Jetzt fiel es ihm schwer, nur noch an ihre Wellness zu denken. Seine Zungenspitze kitzelte dazwischen. Wie köstlich diese Frau schmeckte! Wie verrückt sie ihn machte nur damit, dass sie sich ihm schenkte... Eine Fingerspitze hatte die Perle gefunden und rieb kontinuierlich kreisend. Stöhnend tastete Nora nach einem Kissen - zerrte. Er wusste, was sie wollte! Mit beiden Händen packte er zu und drückte es ihr unter diese sexy Hüften, die sich unter dieser Behandlung aufbäumten. Sie stieß ihm ihr Becken entgegen - ihre hungrige Muschi! „Schieb ihn mir rein!“, gurrte sie flehend, und er folgte, schob ihr zärtlich zwei Finger tiefer. Stöhnend schüttelte sie den Kopf und stieß doch immer schneller - seinen Händen entgegen. „Deinen Schwanz!“, verlangte sie laut, und er lächelte - glücklich. „Ja, Süße! Sag mir, was du willst! Alles, mein Lieb, alles! Zeig's mir!“

 

Ohne seine Hände von ihr zu lassen, richtete er sich auf, rückte noch näher und berührte sie da! „Zeig!“, verlangte er, und sein lüsternes Weib streichelte sich - Brüste - Bauch - Muschi. Mit spitzen Fingern spreizte sie ihre Venusmuschel und hob sie ihm präsentierend entgegen. Martin hielt den Atem an und schob seine dunkel glänzende Eichel dazwischen. Was für ein wonniges Wohlgefühl. Gierig drängte er sich tiefer, zog sich wieder zurück - und stieß erneut. Ihr zuzusehen, wie sie ihren Kitzler stimulierte... das war einfach nur geil! Und die weiche, heiße Enge, die ihn umfing, machte ihn wild. Lange konnte er sich nicht mehr beherrschen... und jetzt hob seine Frau auch noch ihre Beine, lehnte sie senkrecht an seine Schultern. Gott, war das geil! Keuchend stieß er, packte ihre Backen, spreizte sie und drängte sich noch tiefer.

 

„Ja!“, wimmerte sie. „Ja, Martin, jaa!

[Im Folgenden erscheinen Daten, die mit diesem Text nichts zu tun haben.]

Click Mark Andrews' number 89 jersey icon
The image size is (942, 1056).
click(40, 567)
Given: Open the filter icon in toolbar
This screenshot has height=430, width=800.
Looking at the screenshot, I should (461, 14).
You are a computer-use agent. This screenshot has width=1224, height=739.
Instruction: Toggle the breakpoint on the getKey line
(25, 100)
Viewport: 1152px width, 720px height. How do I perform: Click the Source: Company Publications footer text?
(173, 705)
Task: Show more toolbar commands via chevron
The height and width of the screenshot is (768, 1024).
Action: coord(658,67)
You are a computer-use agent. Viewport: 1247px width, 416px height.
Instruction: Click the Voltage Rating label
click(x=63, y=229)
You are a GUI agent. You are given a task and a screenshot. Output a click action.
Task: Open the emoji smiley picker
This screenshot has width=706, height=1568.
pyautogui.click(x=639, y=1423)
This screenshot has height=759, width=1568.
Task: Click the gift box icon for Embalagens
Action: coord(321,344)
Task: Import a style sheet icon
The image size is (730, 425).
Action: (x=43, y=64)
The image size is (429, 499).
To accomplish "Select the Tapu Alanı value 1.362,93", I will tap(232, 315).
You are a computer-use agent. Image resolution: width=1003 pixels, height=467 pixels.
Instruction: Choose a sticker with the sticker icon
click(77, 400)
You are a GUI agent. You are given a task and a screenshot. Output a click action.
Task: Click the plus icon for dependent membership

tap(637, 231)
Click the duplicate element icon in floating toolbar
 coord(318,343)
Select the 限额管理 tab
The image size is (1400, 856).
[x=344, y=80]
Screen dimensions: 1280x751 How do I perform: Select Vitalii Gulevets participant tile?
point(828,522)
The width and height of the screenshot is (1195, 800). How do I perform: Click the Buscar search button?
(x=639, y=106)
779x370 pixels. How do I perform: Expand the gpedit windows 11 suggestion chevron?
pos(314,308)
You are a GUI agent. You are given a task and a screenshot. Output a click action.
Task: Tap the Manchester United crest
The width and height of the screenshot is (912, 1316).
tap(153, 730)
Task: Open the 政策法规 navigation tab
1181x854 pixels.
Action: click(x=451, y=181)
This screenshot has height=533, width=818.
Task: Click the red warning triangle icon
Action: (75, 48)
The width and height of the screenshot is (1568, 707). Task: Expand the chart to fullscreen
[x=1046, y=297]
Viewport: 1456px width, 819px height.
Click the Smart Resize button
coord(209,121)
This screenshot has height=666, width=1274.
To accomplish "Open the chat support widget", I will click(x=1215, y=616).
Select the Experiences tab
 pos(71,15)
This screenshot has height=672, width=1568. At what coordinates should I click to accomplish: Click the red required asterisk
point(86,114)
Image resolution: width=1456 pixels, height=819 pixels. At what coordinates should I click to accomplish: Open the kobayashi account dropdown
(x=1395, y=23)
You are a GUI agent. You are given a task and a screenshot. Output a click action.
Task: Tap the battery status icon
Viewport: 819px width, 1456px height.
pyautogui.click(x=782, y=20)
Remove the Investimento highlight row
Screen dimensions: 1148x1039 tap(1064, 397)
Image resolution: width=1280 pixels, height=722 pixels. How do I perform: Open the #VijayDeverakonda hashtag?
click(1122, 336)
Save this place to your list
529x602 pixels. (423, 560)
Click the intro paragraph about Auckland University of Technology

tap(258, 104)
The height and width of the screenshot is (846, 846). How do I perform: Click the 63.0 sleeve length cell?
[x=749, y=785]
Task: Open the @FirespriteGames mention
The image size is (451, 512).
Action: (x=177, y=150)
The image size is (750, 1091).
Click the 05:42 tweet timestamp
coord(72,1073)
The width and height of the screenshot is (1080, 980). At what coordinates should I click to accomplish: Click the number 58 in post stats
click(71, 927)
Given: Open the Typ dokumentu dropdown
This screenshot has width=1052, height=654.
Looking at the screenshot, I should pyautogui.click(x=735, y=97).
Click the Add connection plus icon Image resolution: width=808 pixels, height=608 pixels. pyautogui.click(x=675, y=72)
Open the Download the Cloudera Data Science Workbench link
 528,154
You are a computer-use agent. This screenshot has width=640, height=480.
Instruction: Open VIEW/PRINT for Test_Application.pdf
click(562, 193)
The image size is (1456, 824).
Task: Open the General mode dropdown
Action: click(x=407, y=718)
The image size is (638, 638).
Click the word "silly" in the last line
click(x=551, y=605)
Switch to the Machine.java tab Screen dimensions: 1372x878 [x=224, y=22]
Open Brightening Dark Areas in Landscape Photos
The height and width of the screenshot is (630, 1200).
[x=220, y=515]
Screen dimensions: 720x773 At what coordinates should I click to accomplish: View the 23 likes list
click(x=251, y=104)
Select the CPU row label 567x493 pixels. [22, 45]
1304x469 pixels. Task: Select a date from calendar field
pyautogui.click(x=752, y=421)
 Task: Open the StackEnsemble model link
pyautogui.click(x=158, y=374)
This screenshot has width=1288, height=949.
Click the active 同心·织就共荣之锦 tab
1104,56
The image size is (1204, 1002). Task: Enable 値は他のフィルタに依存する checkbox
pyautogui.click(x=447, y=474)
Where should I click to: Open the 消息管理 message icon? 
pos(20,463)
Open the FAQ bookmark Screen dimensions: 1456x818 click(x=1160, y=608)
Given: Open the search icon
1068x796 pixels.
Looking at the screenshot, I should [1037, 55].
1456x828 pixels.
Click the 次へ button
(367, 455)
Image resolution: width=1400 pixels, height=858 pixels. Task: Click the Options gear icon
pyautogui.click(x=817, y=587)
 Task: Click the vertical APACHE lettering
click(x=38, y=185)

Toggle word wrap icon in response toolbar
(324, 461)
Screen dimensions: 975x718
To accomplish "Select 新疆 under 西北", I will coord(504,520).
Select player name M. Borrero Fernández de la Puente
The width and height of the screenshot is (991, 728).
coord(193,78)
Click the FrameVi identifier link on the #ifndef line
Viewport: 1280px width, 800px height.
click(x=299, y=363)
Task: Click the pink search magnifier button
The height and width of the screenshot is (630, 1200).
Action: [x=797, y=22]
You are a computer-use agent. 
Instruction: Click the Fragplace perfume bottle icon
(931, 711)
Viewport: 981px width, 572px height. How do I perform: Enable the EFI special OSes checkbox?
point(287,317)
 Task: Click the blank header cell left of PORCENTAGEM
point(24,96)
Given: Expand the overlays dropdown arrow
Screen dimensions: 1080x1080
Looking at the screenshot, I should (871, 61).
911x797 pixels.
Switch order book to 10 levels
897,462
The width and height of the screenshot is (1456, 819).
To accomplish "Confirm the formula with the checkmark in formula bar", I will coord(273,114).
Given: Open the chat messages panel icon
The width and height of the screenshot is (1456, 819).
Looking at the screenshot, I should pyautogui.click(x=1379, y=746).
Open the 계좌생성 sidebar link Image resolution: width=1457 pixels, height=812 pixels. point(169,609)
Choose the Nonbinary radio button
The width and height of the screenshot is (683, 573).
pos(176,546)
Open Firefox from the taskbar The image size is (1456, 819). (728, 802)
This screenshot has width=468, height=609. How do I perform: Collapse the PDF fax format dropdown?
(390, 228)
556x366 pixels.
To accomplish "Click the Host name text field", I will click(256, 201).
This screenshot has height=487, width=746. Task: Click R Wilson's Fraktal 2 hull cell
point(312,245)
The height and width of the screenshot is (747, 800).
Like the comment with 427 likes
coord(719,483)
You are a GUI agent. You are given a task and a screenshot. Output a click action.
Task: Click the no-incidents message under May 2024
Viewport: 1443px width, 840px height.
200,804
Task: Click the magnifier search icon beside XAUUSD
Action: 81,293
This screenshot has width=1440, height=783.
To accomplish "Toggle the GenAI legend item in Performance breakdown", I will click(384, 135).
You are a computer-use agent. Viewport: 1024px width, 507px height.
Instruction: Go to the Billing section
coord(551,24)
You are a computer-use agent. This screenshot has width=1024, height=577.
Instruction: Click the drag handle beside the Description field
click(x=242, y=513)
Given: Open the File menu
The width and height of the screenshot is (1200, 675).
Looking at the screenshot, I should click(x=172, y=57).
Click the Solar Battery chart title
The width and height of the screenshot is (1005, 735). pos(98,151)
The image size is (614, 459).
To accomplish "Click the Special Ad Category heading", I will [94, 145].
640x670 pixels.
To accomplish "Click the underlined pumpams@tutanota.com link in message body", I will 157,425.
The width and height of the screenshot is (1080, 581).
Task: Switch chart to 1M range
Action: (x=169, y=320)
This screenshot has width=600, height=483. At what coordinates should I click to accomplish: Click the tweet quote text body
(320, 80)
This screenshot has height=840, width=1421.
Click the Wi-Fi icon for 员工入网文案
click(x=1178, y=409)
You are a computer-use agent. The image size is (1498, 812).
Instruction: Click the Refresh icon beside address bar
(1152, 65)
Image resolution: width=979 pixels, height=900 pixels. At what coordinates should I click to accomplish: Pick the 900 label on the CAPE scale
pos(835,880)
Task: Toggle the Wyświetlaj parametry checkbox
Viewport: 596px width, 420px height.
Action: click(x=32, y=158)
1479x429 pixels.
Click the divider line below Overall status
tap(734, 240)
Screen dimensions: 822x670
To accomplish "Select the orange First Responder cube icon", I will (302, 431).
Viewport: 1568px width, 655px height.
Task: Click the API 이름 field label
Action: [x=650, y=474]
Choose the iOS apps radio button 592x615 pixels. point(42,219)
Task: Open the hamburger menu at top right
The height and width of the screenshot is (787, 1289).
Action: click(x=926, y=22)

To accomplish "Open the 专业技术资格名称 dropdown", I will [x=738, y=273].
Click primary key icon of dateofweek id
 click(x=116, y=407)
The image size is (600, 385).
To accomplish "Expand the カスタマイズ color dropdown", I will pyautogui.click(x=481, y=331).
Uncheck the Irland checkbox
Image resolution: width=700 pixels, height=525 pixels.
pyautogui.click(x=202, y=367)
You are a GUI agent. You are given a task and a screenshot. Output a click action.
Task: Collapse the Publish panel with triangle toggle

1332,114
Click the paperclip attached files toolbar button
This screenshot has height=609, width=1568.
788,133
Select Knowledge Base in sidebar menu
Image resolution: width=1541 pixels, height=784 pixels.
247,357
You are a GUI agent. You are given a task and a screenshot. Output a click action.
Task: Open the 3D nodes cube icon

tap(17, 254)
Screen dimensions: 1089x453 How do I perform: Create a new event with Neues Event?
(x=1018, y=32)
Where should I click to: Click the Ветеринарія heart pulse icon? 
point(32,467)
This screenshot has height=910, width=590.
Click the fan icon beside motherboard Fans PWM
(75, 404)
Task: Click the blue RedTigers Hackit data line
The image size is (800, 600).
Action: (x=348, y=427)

Mach!“ Ein bisschen musste er noch aushalten, denn das war der Gipfel - zu sehen, wie sie kam, wie ihre Brüste hüpften im Takt seiner Stöße, wie ihr Atem stockte und sich ihr schöner Leib verkrampfte. Ihre Hände, die sich im Kissen verkrallten, wenn sie sich ihm hemmungslos entgegen warf und forderte: „Fick mich! - Spritz!“ Dann - ja dann - JETZT - fickte er drauflos. Dann dachte er nur noch an sich - an sie, an sich in ihr, sein Sperma in ihrer gierigen Möse, und dann kam er - dann explodierte er. Innerlich zerriss es ihn. Kochend quoll sein Samen auf, überflutete seine Eier, stieg in seinem berstenden Schwanz empor und verspritzte all seine Lust in ihr! In diesem Moment war er ganz - eins mit ihr - eins mit dem Universum. Er WAR Liebe! Und dieses Gefühl war jedes Opfer wert. Sie machte ihn zum König. Er war ihr Held - und dafür liebte er sie - und für diese Idee: Wellness! Nichts als Wellness!

 

Und nächste Woche war er dran! Er konnte es kaum noch erwarten!